采用离轴脉冲激光全息诊断技术,在发动机试车台上对某型号涡轮发动机喷嘴在常温常压及高温纯空气来流条件下的燃油雾化参数进行了实验测量,获得了雾化场空间结构特征、雾化粒子空间位置、数量分布以及索太尔平均直径分布等三维量化数据。实验结果表明,常温常压条件下,该型号喷嘴形成的雾化场呈空心圆锥体分布,雾化粒子集中分布在锥体表面,粒子直径多在60~80 μm之间,随距喷嘴距离的增加,粒子直径减小且趋近一致,表现出均匀的雾化效果;喷射压力较低时,近喷嘴区域密集涡流环下游出现一个类似主流环的涡流环,随着喷射压力的增大,喷嘴附近涡流环数量减少,液膜波纹及细丝增多,下游没有观察到主流环;射流两侧的雾化结构呈现不完全对称分布。在800 K、5.5 kPa的高温纯空气来流作用的工况条件下,燃烧室内雾化粒子的平均直径减小至12 μm左右,雾化质量得到明显改善。

Abstract

For investigating the fuel spray characteristics of the nozzle designed for the aero-engine, the off-axis particle field holographic measuring system is used on an engine test-bed. The spray structure, atomized particles locations, amounts, and sizes distribution in space under different experimental conditions are obtained quantitatively. Experimental results show that under normal temperature and pressure conditions, the atomization field formed by this type of nozzle is distributed in a hollow cone.
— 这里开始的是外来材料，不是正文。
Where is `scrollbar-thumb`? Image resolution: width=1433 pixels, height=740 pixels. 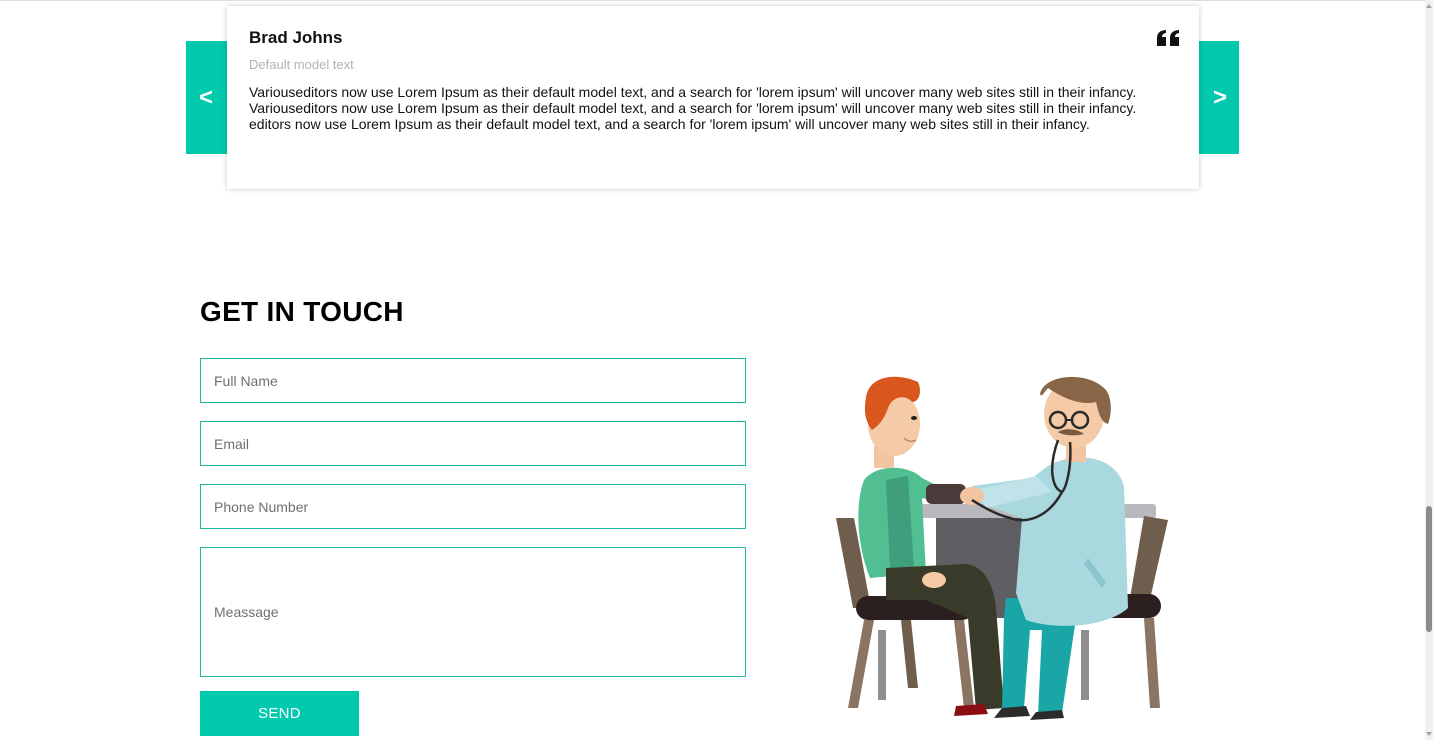
scrollbar-thumb is located at coordinates (1429, 569).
The atomized particles are concentrated on the surface of the cone. The diameter of the particles is mostly between 60 μm and 80 μm, with the distance from the nozzle increases, the particle diameter decreases and approaches the same, showing a uniform atomization effect. When the injection pressure is low, a vortex ring similar to the mainstream ring appears downstream of the dense vortex ring near the nozzle area. As the injection pressure increases, the number of vortex rings near the nozzle is reduced, the ripples and filaments of the liquid film are increased, and the mainstream ring is not observed downstream. The atomization structure on both sides of the jet is not completely symmetrical. Under the working conditions of 800 K and 5.5 kPa high temperature pure air flow, the average diameter of atomized particles in the combustion chamber is reduced to about 12 μm, and the atomization quality is significantly improved.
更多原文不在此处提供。